Your response should contain every line from the data below that holds the string "menu".
===
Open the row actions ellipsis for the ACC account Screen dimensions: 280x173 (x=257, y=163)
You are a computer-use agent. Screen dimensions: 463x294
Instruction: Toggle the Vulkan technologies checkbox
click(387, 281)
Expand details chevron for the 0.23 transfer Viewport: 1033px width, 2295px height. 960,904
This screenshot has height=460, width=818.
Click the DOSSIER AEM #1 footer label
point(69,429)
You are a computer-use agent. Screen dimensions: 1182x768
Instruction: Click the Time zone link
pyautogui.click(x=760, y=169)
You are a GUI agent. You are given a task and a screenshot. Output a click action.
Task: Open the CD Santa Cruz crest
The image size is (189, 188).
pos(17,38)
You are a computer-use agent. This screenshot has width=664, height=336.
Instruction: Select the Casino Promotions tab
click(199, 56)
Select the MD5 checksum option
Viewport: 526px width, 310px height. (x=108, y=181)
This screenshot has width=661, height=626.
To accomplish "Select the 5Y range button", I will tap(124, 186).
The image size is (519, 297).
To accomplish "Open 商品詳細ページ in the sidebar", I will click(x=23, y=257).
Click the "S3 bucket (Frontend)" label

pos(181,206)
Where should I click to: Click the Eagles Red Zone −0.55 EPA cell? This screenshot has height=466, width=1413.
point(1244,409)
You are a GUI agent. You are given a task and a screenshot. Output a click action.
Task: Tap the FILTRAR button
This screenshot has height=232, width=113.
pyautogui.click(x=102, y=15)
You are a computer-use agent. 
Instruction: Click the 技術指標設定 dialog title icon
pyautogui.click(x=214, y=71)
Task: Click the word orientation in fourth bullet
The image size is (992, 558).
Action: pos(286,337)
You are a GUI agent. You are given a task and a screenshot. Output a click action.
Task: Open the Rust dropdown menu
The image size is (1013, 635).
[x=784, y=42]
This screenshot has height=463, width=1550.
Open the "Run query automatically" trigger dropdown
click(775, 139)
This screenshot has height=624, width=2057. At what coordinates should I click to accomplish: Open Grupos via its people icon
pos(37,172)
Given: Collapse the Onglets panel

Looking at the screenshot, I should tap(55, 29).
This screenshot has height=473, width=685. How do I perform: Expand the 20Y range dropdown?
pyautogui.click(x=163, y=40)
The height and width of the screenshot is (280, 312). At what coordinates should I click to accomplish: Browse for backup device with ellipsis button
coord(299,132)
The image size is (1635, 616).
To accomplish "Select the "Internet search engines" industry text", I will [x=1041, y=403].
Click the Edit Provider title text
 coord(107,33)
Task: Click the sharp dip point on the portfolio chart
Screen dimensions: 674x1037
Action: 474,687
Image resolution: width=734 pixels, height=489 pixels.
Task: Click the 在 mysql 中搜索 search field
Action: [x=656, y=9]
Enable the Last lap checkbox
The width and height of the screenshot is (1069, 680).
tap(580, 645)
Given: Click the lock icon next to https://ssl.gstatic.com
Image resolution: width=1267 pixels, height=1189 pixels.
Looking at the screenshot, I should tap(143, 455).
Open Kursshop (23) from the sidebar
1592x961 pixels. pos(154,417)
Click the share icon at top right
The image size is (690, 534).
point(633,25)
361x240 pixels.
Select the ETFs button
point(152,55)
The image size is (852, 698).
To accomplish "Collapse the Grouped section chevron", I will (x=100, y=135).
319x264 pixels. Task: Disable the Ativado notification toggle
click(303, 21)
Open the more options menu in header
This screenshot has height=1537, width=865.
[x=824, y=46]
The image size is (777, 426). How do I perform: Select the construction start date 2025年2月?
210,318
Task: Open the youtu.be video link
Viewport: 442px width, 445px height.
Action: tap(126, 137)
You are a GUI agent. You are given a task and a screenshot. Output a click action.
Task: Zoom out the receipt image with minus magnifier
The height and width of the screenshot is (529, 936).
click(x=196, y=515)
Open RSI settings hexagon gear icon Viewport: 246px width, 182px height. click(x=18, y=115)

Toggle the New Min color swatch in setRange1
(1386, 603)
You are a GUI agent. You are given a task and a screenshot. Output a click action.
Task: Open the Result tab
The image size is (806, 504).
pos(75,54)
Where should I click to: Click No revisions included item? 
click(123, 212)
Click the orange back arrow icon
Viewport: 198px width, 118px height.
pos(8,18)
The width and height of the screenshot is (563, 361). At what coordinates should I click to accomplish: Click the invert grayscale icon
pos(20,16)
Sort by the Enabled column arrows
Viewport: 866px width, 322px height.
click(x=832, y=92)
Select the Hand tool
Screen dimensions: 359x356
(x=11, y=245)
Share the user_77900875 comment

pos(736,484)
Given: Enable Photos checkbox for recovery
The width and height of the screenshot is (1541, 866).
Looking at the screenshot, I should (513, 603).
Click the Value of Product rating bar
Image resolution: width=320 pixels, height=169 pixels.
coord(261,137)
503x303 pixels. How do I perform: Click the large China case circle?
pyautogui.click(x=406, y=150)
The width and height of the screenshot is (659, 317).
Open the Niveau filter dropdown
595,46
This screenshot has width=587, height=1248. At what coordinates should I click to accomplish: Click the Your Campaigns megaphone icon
===
# Result of this exercise
Task: Open the Rust dropdown menu
Open the more options menu in header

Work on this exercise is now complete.